The third story features Barbara (Charlotte Rampling), a late teen (I think) returning home from school with her brother George (James Villiers). She alludes to a problem that forced her hospitalization and the well needed rest she'll get back at the old manor house. Her new nurse Miss Higgins (Megs Jenkins) immediately sedates Barbara. When Barbara awakens her best friend Lucy (Britt Eckland) is sitting at the end of her bed. She wants Barbara to flee the house with her but Barbara is reluctant. Barbara also seems to have a problem with pills. Lucy sedates George and tricks Miss Higgins away and puts their escape plan into operation. Before the night is over both Miss Higgins and George will be dead. Lucy, is, as anyone following along will realize, the "other" personality that Barbara was controlling with medication.
Martin then meets Dr. Byron, a prominent neurosurgeon who's gone mad and devoted his life to creating little mechanical dolls with the lifelike faces of his former colleagues. He vows revenge for his incarceration and says that he can, through the power of concentration, place his will into the mind of the little wind-up-toy bearing his likeness.
Martin is aghast with the seeming lack of treatment for all of the mental patients and confronts Dr. Rutherford. In the meantime, Dr. Byron's little wind-up-toy-of-death sneaks out of the room and makes its way downstairs to kill Rutherford .
Finally, Dr. Martin meets the real Dr. Starr, the man masquerading as Max Reynolds.
Asylum never hangs around long enough to wear out its welcome. That said, the special effects undo any good the film offers as they are hilariously and hideously silly. If the wax-paper wrapped limbs in the first segment don't have you howling with laughter, the mechanical Herbert Lom toys will. There's a little well done gore, that for 1972 was probably gasp-worthy, but 34 years later seems about on par with a typical cable TV offering.

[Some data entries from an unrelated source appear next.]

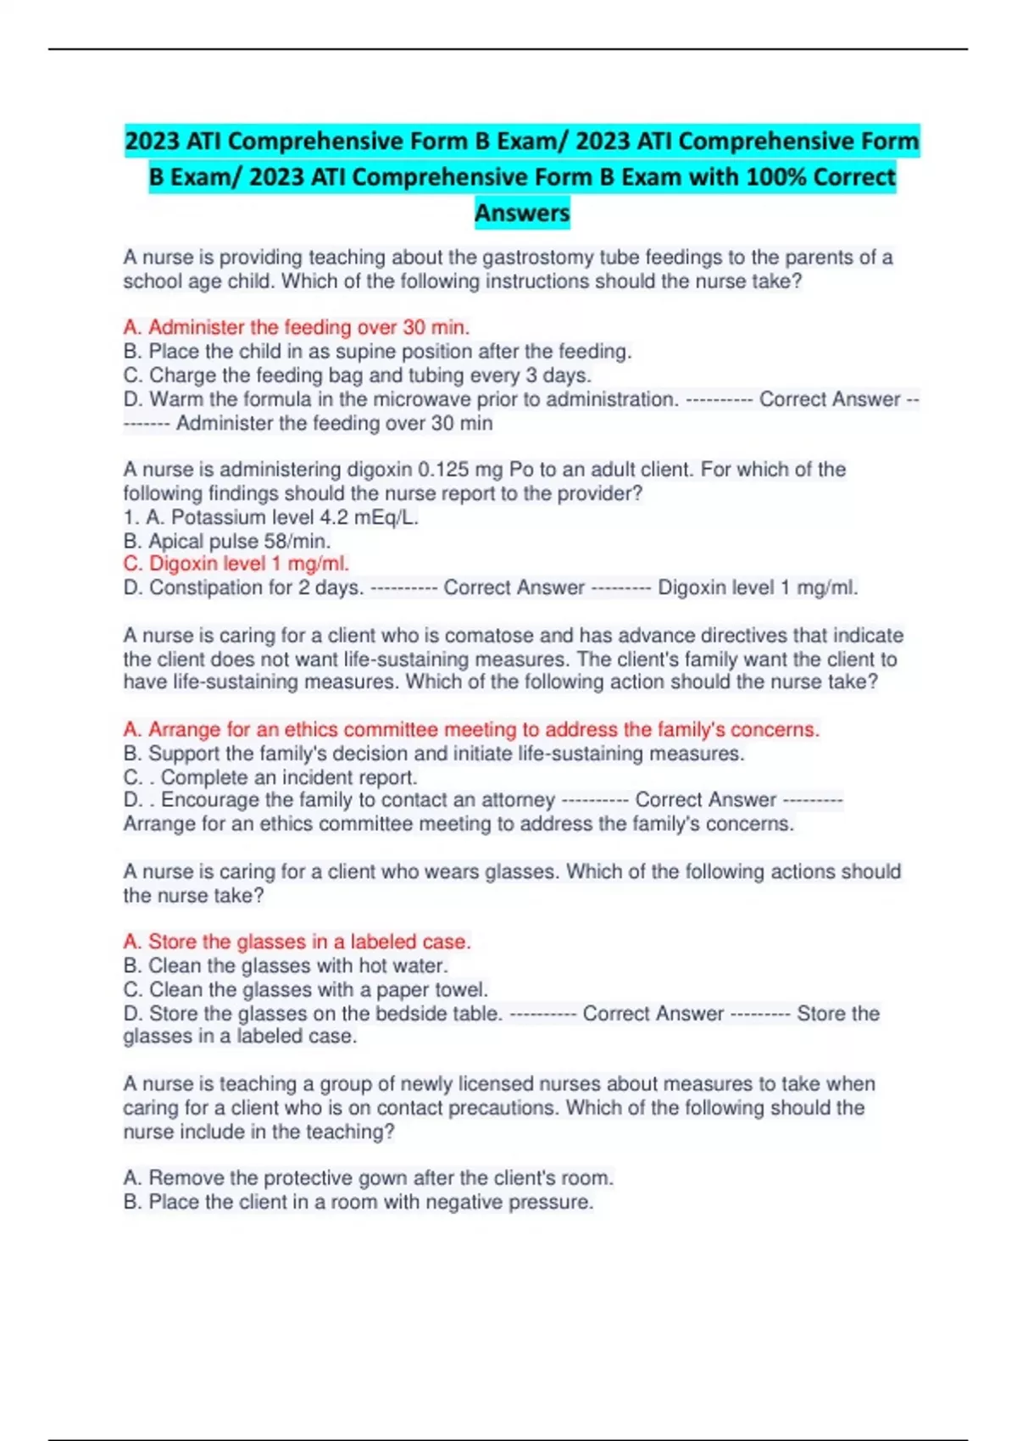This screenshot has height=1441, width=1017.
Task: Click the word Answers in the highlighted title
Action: click(522, 213)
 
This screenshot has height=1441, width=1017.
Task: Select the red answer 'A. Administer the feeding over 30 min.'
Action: click(297, 327)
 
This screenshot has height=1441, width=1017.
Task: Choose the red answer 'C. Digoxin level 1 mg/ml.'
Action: click(236, 564)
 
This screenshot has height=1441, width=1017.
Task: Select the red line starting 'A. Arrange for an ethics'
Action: click(471, 730)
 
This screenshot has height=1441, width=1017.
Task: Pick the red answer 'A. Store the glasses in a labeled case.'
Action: click(297, 942)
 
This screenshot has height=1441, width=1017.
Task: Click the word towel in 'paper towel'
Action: click(461, 989)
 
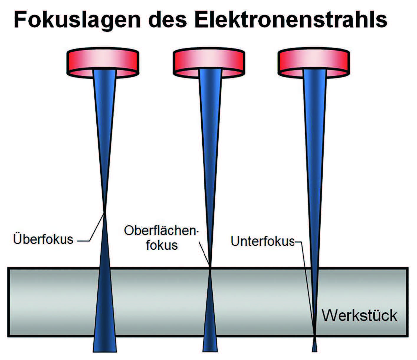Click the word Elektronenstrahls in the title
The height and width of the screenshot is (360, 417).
point(291,20)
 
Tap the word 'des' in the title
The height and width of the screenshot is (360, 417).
point(167,20)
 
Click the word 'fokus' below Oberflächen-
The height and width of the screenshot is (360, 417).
point(162,245)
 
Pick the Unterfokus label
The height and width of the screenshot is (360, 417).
point(263,241)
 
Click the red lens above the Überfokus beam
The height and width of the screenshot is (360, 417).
point(103,63)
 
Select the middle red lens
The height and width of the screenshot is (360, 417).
point(209,63)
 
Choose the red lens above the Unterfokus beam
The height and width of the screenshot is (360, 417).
point(314,63)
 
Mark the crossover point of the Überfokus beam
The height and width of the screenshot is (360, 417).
point(105,212)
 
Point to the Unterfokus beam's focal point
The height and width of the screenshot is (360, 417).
point(315,337)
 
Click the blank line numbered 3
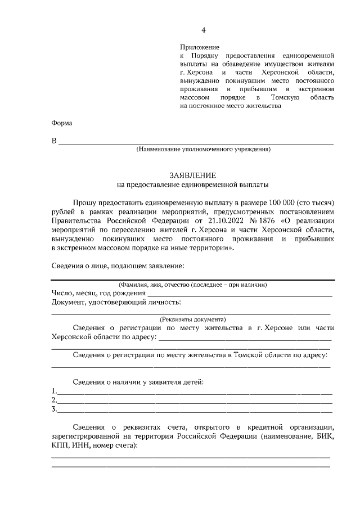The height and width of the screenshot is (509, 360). coord(194,409)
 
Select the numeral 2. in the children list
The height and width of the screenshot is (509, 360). coord(54,400)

The acting more than makes up for the goofy visuals. How can you go wrong with Peter Cushing, Herbert "Bring me the head of Cleuseau" Lom, Charlotte Rampling, and Patrick Magee? You friggin can't! And they really put their heart into what they must have known were dorky Twilight Zone stories that barely gave them enough lines to fill a soap commercial. Still, they are all great and fun to watch.
The Dark Sky DVD is great! With text bios of the main actors (Cushing, Lom, Rampling) and the director, an Inside the Fear Factory featurette, and a director commentary, and liner notes about the lineage of Amicus films, the package is a nicely equipped little 89 minute treat.